══ BLOCCO DI TESTO
Se da un lato Galeen eliminò principalmente dalla storia di Dracula il personaggio fondamentale di Lucy e quello del Professor Van Helsing, dall’altro lato aggiunse un’invenzione straordinaria: l’idea dell’epidemia, cioè l’idea che il Conte Orlok giungendo a Wisborg portasse con sé, per mezzo di un’orda di ratti presente sulla sua nave, una peste terribile pronta a contagiare l’intera cittadina.
Questa scelta ha indubbiamente radici, in modo più consistente rispetto a Dracula di Bram Stoker, nel folklore europeo legato ai vampiri e al vampirismo; molte comunità nelle epoche passate interpretavano epidemie di tipo infettivo come manifestazioni dell’occulto, proprio per la loro inquietante capacità di contagio: senza una precisa definizione di malattie come tubercolosi o peste bubbonica, le persone erano portate a leggere le inquietanti trasformazioni dei corpi dei malati, torturati dai batteri fino alla morte, come simbolo di una maledizione vampiresca.
════
- _ESERCIZIO ASSEGNATO 1_:
Rinomini "Limit input field" in "Limit text box" nelle righe del dataset, partendo dalla prima riga e arrestandosi dopo quella che contiene "Action: click(19, 25)". Riporti soltanto queste righe, senza modificare nient'altro.
══ VOCI FORNITE
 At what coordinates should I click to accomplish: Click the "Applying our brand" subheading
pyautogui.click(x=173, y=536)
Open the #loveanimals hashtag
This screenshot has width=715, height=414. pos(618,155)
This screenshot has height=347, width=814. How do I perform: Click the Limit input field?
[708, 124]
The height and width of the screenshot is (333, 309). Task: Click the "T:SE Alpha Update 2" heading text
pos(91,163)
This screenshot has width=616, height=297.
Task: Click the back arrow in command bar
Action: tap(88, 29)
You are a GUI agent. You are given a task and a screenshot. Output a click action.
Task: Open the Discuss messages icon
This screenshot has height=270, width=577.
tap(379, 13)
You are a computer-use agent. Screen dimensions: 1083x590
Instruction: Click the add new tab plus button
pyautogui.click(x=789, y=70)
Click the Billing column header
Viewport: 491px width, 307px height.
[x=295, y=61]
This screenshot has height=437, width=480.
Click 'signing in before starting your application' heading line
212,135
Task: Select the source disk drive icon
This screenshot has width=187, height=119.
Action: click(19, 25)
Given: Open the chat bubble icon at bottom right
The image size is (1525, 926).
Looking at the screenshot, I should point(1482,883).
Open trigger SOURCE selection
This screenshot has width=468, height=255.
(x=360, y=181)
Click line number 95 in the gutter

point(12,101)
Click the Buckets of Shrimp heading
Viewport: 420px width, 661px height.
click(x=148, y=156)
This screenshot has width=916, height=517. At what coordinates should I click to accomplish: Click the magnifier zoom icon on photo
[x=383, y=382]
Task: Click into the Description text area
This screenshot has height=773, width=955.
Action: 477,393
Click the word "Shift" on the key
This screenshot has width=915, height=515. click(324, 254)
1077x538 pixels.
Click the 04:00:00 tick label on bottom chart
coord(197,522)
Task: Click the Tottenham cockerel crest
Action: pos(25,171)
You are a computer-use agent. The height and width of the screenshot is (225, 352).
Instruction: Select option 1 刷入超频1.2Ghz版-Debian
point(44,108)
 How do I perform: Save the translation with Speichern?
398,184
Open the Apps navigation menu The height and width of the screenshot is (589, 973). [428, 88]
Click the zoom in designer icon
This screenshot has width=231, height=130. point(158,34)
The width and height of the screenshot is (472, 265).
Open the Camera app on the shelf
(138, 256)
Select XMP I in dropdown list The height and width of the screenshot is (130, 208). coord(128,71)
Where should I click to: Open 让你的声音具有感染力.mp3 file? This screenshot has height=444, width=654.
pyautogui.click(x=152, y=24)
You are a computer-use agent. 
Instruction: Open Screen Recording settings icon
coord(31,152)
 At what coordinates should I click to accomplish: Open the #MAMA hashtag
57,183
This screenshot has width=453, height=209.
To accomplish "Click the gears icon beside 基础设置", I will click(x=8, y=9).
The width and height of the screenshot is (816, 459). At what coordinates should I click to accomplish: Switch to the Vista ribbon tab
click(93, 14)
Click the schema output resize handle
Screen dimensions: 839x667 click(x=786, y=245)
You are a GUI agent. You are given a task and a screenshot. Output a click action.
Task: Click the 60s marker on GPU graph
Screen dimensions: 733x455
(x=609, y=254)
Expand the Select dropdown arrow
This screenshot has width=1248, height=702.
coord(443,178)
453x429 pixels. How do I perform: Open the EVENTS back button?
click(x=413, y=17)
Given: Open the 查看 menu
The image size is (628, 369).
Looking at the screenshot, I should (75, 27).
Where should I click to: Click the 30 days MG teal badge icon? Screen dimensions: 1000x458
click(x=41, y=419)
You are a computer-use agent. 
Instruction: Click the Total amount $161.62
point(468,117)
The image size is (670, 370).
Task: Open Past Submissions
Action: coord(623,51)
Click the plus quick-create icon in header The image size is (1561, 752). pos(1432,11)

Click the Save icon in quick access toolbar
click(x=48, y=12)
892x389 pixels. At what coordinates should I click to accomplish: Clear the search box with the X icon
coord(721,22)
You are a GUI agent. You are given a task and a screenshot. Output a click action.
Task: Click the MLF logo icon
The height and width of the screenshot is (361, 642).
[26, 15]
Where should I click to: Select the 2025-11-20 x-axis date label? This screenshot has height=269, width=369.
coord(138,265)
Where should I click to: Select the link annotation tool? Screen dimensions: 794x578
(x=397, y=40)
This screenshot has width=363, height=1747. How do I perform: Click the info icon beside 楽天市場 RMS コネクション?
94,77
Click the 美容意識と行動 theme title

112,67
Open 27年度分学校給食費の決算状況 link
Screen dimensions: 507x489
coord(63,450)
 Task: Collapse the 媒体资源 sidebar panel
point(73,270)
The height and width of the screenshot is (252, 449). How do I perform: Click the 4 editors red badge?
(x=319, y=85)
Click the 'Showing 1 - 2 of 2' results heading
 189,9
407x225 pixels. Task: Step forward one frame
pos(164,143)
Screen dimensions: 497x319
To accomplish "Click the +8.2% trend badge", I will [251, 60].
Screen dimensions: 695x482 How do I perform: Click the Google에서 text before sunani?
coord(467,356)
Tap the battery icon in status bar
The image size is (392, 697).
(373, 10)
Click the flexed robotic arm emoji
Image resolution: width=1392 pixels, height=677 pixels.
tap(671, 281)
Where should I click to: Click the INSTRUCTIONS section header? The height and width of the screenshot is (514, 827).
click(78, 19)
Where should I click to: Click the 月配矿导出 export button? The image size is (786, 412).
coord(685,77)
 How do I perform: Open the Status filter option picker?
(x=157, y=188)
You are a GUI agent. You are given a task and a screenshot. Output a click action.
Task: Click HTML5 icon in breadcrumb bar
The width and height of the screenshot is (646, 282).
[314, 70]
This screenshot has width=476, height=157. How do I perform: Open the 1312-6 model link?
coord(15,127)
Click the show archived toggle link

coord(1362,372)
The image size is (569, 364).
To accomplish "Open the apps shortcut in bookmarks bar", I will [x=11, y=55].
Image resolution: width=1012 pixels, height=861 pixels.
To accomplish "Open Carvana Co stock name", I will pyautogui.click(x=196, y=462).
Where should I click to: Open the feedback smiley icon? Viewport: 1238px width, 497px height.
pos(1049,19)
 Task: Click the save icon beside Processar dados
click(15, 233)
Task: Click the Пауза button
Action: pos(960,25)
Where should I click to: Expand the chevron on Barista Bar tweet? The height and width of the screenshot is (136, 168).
════
- _ESERCIZIO ASSEGNATO 2_:
Ripeta fedelmente la parte del brano sul Conte Orlok e l'epidemia che inizia con le parole "Se da un lato" e termina con "contagiare l’intera cittadina.".

- _RISULTATO DELL'ESERCIZIO 1_:
 At what coordinates should I click to accomplish: Click the "Applying our brand" subheading
pyautogui.click(x=173, y=536)
Open the #loveanimals hashtag
This screenshot has width=715, height=414. pos(618,155)
This screenshot has height=347, width=814. How do I perform: Click the Limit text box?
[708, 124]
The height and width of the screenshot is (333, 309). Task: Click the "T:SE Alpha Update 2" heading text
pos(91,163)
This screenshot has width=616, height=297.
Task: Click the back arrow in command bar
Action: tap(88, 29)
You are a GUI agent. You are given a task and a screenshot. Output a click action.
Task: Open the Discuss messages icon
This screenshot has height=270, width=577.
tap(379, 13)
You are a computer-use agent. Screen dimensions: 1083x590
Instruction: Click the add new tab plus button
pyautogui.click(x=789, y=70)
Click the Billing column header
Viewport: 491px width, 307px height.
[x=295, y=61]
This screenshot has height=437, width=480.
Click 'signing in before starting your application' heading line
212,135
Task: Select the source disk drive icon
This screenshot has width=187, height=119.
Action: click(19, 25)

- _RISULTATO DELL'ESERCIZIO 2_:
Se da un lato Galeen eliminò principalmente dalla storia di Dracula il personaggio fondamentale di Lucy e quello del Professor Van Helsing, dall’altro lato aggiunse un’invenzione straordinaria: l’idea dell’epidemia, cioè l’idea che il Conte Orlok giungendo a Wisborg portasse con sé, per mezzo di un’orda di ratti presente sulla sua nave, una peste terribile pronta a contagiare l’intera cittadina.